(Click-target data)
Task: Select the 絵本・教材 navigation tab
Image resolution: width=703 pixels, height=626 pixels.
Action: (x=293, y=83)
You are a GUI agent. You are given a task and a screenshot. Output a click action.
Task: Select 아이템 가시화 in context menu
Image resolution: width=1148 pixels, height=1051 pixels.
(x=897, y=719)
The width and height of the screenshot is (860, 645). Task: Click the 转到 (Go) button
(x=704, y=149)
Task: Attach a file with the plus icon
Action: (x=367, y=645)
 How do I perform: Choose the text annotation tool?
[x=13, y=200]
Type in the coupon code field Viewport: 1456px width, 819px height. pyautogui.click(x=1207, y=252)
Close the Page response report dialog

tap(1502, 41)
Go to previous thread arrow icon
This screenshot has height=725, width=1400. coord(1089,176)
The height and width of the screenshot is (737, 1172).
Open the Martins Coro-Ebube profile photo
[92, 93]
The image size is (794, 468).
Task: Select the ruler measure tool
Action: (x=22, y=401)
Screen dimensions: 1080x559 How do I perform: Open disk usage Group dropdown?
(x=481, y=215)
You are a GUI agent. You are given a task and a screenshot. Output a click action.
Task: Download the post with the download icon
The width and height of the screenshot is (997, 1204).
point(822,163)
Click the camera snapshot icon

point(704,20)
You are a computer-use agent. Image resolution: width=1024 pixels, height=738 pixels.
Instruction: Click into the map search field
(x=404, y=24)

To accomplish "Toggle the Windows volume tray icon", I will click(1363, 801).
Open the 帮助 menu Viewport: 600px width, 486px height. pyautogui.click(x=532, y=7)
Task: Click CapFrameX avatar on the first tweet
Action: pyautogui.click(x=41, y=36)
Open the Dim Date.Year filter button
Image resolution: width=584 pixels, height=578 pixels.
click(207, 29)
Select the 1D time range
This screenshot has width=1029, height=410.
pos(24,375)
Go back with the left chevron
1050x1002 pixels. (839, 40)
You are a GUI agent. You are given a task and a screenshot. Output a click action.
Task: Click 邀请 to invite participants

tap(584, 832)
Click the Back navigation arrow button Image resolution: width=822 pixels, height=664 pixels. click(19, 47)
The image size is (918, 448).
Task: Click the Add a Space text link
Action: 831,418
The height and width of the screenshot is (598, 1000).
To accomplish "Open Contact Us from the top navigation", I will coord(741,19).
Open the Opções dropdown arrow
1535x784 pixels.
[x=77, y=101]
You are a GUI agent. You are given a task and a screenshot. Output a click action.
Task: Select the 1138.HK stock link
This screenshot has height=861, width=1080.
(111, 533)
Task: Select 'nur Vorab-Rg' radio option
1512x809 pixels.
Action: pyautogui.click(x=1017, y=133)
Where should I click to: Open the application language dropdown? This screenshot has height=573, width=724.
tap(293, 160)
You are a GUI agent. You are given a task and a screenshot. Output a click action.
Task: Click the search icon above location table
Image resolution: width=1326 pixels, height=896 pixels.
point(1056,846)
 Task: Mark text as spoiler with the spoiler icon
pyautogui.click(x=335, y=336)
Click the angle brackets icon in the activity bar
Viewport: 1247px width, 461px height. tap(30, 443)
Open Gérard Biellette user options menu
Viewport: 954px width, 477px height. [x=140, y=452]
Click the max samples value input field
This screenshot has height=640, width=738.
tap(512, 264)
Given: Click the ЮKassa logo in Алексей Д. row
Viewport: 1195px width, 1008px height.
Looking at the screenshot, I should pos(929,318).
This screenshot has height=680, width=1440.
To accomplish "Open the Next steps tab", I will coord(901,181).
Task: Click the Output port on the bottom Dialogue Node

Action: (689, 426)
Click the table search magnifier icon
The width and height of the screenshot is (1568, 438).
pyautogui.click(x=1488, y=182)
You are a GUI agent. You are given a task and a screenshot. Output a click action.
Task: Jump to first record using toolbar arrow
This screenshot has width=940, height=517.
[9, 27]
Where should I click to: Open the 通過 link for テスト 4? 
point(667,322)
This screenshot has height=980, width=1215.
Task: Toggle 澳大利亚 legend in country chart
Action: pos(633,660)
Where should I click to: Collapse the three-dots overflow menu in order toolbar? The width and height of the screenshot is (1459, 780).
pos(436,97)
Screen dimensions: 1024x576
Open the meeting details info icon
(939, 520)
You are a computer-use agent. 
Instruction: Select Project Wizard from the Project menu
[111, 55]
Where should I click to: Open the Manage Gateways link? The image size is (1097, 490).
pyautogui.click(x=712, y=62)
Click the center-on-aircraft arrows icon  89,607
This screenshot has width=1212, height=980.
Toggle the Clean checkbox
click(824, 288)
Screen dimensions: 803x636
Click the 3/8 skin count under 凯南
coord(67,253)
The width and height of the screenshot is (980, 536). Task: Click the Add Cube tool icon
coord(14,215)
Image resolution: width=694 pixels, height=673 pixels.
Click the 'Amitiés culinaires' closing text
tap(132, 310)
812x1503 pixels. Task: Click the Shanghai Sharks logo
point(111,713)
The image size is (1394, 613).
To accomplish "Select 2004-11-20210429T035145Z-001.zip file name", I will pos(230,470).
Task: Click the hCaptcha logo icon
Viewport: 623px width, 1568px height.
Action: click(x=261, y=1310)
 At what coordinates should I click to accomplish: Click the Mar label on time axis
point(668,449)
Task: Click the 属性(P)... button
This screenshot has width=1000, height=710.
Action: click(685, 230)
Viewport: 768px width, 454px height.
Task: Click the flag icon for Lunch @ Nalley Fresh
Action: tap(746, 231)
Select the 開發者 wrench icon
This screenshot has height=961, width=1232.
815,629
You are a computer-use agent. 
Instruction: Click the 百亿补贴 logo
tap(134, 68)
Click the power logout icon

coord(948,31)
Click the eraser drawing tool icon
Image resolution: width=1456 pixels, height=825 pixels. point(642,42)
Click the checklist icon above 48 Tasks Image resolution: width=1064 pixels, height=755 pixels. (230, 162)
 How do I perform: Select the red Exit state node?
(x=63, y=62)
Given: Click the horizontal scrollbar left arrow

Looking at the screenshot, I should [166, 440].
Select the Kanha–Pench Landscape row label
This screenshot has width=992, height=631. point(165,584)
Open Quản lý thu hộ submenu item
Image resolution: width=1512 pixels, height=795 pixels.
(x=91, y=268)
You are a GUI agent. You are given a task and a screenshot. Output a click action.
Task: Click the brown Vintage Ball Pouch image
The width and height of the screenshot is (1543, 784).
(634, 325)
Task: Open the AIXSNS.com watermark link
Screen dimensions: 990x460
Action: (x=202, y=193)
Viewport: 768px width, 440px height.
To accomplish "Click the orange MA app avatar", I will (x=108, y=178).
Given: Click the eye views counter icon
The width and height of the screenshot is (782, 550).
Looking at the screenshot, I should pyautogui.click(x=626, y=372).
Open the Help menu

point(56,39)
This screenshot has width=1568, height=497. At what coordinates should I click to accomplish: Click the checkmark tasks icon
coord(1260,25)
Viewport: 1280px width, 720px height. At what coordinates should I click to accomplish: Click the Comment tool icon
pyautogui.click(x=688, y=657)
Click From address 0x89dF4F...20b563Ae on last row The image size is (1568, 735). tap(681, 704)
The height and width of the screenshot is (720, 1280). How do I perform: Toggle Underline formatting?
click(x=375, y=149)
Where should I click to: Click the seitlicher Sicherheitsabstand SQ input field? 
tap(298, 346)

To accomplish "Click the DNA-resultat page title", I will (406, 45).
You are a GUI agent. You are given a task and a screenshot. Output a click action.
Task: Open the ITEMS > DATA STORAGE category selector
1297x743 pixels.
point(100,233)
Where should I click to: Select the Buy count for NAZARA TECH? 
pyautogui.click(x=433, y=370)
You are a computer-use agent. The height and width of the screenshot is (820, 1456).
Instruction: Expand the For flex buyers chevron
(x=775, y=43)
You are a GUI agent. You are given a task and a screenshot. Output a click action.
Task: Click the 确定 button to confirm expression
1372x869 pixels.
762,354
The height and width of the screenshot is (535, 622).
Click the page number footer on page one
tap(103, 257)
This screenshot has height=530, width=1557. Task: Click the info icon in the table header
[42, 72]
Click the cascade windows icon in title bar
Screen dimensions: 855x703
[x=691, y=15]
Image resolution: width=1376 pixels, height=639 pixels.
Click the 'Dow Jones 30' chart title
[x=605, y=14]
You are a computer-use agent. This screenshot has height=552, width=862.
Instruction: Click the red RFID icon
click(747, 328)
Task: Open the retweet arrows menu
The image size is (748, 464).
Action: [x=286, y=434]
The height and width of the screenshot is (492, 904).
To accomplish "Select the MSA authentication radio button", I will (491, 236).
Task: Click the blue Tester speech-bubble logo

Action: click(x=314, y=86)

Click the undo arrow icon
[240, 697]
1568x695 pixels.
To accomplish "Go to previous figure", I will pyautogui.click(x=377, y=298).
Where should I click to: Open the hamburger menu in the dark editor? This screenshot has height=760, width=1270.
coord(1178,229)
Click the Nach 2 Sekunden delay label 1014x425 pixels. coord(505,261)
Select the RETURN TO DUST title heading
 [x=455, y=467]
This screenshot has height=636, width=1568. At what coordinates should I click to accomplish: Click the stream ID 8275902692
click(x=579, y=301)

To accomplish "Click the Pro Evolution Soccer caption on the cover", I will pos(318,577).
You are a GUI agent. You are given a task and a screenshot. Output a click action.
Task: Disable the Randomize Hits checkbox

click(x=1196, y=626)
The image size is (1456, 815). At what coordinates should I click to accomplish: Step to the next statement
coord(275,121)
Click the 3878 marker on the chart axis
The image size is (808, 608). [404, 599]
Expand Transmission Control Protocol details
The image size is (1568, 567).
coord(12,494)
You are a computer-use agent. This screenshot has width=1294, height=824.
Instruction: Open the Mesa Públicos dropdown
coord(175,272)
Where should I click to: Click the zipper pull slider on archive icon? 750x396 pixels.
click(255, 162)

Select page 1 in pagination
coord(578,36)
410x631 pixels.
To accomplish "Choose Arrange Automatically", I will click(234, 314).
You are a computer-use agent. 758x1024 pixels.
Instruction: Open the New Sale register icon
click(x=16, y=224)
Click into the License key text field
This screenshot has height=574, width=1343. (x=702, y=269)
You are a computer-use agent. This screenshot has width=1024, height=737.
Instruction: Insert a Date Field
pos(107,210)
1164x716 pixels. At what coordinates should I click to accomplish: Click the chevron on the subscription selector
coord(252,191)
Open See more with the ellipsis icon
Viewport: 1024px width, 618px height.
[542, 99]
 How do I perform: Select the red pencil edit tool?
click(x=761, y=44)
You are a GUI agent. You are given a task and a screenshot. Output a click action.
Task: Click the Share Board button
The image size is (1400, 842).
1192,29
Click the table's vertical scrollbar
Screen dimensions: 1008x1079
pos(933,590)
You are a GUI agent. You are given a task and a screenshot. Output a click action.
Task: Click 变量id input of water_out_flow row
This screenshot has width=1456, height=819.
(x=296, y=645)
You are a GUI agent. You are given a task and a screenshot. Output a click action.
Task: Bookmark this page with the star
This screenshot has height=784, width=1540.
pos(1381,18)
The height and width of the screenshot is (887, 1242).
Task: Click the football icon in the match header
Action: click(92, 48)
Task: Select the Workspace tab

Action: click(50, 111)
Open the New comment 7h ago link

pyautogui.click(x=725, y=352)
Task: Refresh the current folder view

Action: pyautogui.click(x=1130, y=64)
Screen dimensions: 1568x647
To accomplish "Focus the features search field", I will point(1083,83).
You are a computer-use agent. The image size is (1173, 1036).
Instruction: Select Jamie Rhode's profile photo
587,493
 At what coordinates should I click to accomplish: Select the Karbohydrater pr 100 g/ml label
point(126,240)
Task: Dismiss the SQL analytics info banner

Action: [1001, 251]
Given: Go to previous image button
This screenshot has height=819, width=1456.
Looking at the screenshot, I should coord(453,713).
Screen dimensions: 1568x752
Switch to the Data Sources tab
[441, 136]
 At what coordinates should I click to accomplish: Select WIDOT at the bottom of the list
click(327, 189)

## The request:
Copy out every line of the records from the start down through the line containing "(x=897, y=719)", keeping each line unchanged.

## Final result:
Task: Select the 絵本・教材 navigation tab
Image resolution: width=703 pixels, height=626 pixels.
Action: (x=293, y=83)
You are a GUI agent. You are given a task and a screenshot. Output a click action.
Task: Select 아이템 가시화 in context menu
Image resolution: width=1148 pixels, height=1051 pixels.
(x=897, y=719)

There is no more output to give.